The construction of the giant Alcoa aluminium processing plant in Pinjarra, south of Perth, was held up for several hours on November 1 as the local community protested against sackings at the site.
Thirty workers employed by Moore's civil earthworks and building services at the refinery found themselves without a job on October 31 after Alcoa decided to terminate Moore's contract. The workers were immediately approached by a successful contractor, C.E.C.K., with an offer to re-employ them under Australian Workplace Agreements (AWAs — individual contracts) that would have reduced their earnings by 25% and cut their conditions.
Incensed by this attempt to cut wages, approaches were made to the newly formed Peel Community Solidarity group to help protest Alcoa's decision. The Australian Workers Union (AWU) tried unsuccessfully to negotiate with Alcoa management about the issue.
Within 24 hours, 120 Peel Community Solidarity supporters assembled on the main access road to the refinery. The protesters decided to hold a public meeting in the middle of the road during the morning shift change at the plant. Alcoa employs around 2,000 workers at the plant and the road meeting caused a massive traffic jam.
The community protesters were determined not only to show their contempt for Alcoa's decision to sack the 30 workers, but also to force management to negotiate with the AWU. When the rally adjourned after 45 minutes, there was agreement that if Alcoa did not make a serious attempt to negotiate, the protesters would re-assemble the next morning to decide further action.
Alcoa stonewalled during the day and Peel Community Solidarity members issued a wide appeal for supporters to rally during the shift change on November 2. Fifty protesters rallied again and Alcoa, desperate to thwart the protest, used security guards to divert traffic along back roads.
The community rally decided to send people to block traffic on the new access point, and traffic immediately began to bank up for kilometres, spilling onto the South West Highway, through to the township of Pinjarra and beyond to the main road leading to Mandurah. At one stage around 10 kilometres of traffic jammed the roads. Many people heading to support the sacked workers were themselves held up in the gridlock.
The protest lasted for two hours, adjourning only when it was learned Alcoa would meet with the AWU that day. However, Alcoa was warned that the public meetings on their roads would expand if there was any indication that it was not serious about resolving the issue with the AWU.

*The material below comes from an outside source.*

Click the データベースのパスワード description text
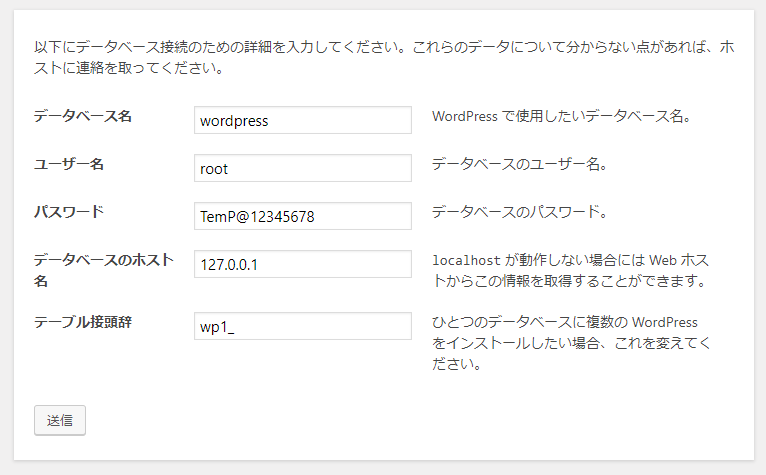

This community action in defence of workers' rights is the first of its kind to occur in Perth, and follows recent successful actions in Victoria led by Union Solidarity. Because the Work Choices laws make it difficult for individual workers and their unions to take industrial action (for fear of heavy fines and even jail sentences), action generated by the broader community in support of workers under attack is very important.